Sophie Wagner

Sophie Wagner

Bachelor's Thesis

Development and Evaluation of Musical Instrument Recognition Algorithms

Gabriel Gomez, Prof. Dr. Björn Eskofier

11/2018 – 03/2019

Music Information Retrieval (MIR) deals with the analysis of music files by using digital audio signal processing [1]. In a first step, a music file as PCM (Pulse Code Modulated) audio signal such as a wave format, usually at 16 or 24 bits per sample at 44,1 kHz sampling frequency is used. If the music files are not already in a pure PCM format such as Mp3 files, they might need to be decoded into the PCM format. The files are then partitioned into frames of 30-100 ms length and analyzed separately both in the time domain and the frequency domain. Features are extracted from each frame, such as the zero-crossing rate or statistical values of the amplitude or squared amplitude (min, max, mean, median) in the time domain, or the fundamental frequency, energy distribution, spectral centroid or harmonic energy ratios in the frequency domain, to name a few. These features give information about the harmonics, pitch, key, tempo, rhythm and other characteristics of a musical piece [2, 3]. Since music is dynamic, these features can change from frame to frame. Thus, also the change of features between 2 or more frames can give important information about a musical piece. Features are usually saved in vectors and matrices and can be analyzed in a mathematical way to find patterns, sequences and dependencies between them. Each musical piece has a very individual digital fingerprint and can be used for song identification, such as is used in software like Shazam, even when only a few seconds of the song are taken for comparison with a feature database.
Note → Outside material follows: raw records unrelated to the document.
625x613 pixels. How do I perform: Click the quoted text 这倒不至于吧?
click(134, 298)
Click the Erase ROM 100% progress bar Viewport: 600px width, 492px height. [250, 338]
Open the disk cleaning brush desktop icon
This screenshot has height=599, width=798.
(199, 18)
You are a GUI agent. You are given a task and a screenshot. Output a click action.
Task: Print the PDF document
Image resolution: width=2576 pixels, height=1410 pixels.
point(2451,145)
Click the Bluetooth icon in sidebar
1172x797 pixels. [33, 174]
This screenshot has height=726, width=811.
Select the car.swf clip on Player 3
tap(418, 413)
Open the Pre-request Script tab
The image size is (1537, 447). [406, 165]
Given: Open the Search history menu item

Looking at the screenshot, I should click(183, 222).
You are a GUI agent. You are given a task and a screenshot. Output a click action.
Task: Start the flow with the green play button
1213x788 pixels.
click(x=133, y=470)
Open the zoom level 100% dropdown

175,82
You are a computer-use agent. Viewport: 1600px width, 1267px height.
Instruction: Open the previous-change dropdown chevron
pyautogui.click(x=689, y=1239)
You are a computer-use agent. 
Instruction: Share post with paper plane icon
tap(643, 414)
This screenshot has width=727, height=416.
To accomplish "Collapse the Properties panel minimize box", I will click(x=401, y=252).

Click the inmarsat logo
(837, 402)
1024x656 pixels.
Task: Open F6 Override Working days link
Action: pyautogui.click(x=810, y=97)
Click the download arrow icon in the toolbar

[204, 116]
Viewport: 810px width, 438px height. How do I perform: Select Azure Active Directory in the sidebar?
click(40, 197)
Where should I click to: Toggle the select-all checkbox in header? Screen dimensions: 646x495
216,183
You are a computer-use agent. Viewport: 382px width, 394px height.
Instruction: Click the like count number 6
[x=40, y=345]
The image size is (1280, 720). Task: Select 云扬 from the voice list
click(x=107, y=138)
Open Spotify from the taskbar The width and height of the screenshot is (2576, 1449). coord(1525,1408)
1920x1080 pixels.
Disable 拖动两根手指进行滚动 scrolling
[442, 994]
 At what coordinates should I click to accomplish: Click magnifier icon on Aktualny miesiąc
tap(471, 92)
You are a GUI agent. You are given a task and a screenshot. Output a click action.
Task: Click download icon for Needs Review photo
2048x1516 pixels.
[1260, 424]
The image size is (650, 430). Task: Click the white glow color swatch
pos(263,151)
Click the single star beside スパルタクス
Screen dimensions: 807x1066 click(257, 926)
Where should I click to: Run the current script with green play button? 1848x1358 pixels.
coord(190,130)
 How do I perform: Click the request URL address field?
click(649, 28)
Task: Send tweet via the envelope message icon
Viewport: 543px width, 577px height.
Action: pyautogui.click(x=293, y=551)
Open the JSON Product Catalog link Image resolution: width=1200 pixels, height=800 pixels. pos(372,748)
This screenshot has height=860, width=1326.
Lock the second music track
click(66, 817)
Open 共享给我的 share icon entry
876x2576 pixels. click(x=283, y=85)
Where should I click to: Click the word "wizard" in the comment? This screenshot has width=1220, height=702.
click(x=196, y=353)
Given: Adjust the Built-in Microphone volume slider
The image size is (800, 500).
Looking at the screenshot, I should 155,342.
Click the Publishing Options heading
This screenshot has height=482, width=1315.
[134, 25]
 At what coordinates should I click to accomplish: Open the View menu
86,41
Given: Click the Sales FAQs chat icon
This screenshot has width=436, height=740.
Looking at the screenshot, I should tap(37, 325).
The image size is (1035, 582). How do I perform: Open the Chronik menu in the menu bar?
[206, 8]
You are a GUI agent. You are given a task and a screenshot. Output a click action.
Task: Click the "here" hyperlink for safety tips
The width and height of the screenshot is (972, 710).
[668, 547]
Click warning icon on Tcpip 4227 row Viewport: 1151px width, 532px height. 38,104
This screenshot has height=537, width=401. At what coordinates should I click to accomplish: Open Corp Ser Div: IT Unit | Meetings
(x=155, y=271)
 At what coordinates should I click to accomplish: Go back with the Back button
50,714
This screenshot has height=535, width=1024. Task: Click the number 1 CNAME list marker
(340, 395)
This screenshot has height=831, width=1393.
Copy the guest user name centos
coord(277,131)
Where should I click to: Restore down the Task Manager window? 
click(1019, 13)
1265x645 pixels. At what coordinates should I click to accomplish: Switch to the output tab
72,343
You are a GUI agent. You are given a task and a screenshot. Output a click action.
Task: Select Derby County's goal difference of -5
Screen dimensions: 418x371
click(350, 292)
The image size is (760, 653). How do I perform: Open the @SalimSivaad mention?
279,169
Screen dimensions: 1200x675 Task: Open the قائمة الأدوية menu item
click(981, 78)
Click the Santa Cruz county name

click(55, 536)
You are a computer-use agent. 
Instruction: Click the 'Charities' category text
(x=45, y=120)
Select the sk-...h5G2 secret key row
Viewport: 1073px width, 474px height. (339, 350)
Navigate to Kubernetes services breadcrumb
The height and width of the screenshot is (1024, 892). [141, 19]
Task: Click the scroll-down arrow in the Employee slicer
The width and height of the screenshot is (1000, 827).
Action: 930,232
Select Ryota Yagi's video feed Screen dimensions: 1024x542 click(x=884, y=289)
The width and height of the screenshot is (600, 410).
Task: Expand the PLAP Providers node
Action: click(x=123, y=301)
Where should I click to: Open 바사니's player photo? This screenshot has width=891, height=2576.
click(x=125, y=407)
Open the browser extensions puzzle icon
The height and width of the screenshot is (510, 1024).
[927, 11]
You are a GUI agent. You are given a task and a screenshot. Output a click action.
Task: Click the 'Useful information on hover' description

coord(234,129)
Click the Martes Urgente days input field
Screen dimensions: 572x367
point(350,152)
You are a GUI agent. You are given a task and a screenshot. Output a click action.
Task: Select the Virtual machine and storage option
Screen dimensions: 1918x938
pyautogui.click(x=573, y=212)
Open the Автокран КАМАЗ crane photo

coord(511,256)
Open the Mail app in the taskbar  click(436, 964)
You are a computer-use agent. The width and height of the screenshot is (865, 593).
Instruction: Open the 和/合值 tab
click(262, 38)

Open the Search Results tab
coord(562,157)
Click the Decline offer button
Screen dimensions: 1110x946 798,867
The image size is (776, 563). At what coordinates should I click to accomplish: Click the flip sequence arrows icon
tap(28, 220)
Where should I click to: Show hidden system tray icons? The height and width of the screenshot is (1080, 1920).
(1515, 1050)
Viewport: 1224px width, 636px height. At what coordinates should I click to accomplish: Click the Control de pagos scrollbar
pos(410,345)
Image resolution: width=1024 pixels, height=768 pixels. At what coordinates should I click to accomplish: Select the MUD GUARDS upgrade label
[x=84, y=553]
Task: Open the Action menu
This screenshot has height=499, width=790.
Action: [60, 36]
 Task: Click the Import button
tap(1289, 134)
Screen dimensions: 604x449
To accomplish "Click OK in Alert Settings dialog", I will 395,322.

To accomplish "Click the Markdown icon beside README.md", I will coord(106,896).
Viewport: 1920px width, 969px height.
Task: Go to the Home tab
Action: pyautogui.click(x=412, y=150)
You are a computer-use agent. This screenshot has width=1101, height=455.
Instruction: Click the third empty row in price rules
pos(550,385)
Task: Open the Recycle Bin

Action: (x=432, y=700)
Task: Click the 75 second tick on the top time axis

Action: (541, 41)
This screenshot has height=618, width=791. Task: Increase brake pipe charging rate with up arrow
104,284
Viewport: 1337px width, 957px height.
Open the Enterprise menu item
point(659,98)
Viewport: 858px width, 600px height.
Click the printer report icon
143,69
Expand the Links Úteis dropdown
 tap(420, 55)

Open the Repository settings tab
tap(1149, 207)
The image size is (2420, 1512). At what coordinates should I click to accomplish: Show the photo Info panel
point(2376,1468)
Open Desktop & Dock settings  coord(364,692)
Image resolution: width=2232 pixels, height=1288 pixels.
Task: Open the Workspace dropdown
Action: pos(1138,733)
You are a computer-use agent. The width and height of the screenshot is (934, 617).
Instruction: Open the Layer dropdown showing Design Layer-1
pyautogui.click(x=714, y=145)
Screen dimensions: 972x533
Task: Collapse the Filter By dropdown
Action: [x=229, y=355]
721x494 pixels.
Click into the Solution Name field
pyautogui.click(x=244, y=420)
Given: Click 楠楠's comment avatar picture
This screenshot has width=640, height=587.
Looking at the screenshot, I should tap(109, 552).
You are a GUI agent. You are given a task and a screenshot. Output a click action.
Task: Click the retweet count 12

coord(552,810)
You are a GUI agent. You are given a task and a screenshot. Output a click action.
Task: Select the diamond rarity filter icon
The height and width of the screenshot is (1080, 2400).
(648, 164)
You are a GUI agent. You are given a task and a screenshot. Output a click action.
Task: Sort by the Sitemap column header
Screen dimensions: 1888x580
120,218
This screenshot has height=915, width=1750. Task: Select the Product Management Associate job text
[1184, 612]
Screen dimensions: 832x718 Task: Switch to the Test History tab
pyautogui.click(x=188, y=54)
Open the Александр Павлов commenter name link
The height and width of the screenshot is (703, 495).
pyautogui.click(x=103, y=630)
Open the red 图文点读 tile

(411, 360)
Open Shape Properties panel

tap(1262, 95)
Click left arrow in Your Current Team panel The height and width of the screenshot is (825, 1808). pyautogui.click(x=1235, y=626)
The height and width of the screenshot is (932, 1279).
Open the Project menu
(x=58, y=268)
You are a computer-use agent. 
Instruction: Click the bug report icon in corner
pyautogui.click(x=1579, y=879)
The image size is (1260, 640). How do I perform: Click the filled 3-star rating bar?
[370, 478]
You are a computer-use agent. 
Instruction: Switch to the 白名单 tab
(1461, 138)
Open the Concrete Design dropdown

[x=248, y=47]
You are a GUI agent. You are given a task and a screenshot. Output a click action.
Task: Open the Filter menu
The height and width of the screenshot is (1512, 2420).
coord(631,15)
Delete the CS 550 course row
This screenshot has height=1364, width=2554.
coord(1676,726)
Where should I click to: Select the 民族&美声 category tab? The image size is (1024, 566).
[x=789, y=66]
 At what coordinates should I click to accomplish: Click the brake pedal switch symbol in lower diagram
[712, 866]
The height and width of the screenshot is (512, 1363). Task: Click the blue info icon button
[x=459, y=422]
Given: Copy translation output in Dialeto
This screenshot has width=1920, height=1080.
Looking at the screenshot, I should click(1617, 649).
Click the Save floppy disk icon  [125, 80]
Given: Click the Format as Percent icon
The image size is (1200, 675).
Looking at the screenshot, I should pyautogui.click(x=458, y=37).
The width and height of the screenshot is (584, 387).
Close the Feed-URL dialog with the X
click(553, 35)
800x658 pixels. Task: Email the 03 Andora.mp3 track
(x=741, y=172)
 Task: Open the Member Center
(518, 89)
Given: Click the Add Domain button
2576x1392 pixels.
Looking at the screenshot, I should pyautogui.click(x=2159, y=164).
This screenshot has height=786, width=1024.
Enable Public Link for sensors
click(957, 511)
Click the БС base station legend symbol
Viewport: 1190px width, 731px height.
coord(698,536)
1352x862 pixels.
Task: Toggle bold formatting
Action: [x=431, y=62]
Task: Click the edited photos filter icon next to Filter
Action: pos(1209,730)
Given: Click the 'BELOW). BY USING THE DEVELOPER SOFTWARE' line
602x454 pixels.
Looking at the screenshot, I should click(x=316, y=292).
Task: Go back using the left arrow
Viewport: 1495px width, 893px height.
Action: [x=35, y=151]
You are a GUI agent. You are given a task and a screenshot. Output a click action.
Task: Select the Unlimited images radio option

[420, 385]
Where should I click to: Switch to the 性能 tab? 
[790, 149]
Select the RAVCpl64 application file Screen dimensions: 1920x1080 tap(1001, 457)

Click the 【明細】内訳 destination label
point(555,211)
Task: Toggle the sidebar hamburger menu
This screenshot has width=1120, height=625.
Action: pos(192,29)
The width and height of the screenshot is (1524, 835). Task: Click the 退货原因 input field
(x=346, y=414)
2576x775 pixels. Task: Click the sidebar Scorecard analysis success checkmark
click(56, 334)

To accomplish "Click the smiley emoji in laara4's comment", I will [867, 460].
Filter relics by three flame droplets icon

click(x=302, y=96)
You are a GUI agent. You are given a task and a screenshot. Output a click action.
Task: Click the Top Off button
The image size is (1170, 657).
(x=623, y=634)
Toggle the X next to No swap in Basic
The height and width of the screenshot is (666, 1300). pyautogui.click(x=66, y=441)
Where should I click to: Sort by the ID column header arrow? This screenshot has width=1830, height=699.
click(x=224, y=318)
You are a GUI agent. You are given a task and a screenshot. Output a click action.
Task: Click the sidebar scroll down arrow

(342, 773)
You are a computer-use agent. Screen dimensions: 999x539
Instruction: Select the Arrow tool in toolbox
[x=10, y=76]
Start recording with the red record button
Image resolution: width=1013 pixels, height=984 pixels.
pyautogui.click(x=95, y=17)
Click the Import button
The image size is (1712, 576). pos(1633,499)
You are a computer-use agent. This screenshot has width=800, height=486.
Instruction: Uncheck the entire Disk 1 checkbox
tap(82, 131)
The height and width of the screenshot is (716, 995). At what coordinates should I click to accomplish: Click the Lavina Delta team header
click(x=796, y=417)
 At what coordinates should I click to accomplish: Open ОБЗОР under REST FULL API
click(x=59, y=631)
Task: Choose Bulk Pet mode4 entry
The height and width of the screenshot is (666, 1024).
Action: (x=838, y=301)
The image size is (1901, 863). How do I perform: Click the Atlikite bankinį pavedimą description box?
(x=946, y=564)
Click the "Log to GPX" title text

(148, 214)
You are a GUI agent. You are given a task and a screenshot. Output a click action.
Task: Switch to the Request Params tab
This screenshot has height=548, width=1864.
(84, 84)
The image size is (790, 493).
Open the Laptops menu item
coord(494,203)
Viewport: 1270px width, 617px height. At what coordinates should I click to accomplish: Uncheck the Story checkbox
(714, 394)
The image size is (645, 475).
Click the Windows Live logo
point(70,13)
The goal of this bachelor thesis is to firstly find the most significant features for instrument recognition and further adapt and/or develop musical instrument recognition algorithms [4, 5], that can differentiate between different types of instruments such as piano, violin, guitar, trumpet and voice. To develop and evaluate musical instrument recognition algorithms, supervised data will be collected by synthetically creating different versions of several musical pieces, such that for each musical piece a version for each instrument is made using midi files and applying virtual instruments.


  1. Müller, M. (2007). Information retrieval for music and motion (Vol. 2). Heidelberg: Springer.
  2. Brown, J. C., Houix, O., & McAdams, S. (2001). Feature dependence in the automatic identification of musical woodwind instruments. The Journal of the Acoustical Society of America, 109(3), 1064-1072.
  3. Eronen, A. (2003, July). Musical instrument recognition using ICA-based transform of features and discriminatively trained HMMs. In Signal Processing and Its Applications, 2003. Proceedings. Seventh International Symposium on (Vol. 2, pp. 133-136). IEEE.
  4. Little, D., & Pardo, B. (2008, December). Learning Musical Instruments from Mixtures of Audio with Weak Labels. In ISMIR(Vol. 8, pp. 127-132).
  5. Kobayashi, Y. (2009). Automatic Generation of Musical Instrument Detector by Using Evolutionary Learning Method. In ISMIR (pp. 93-98).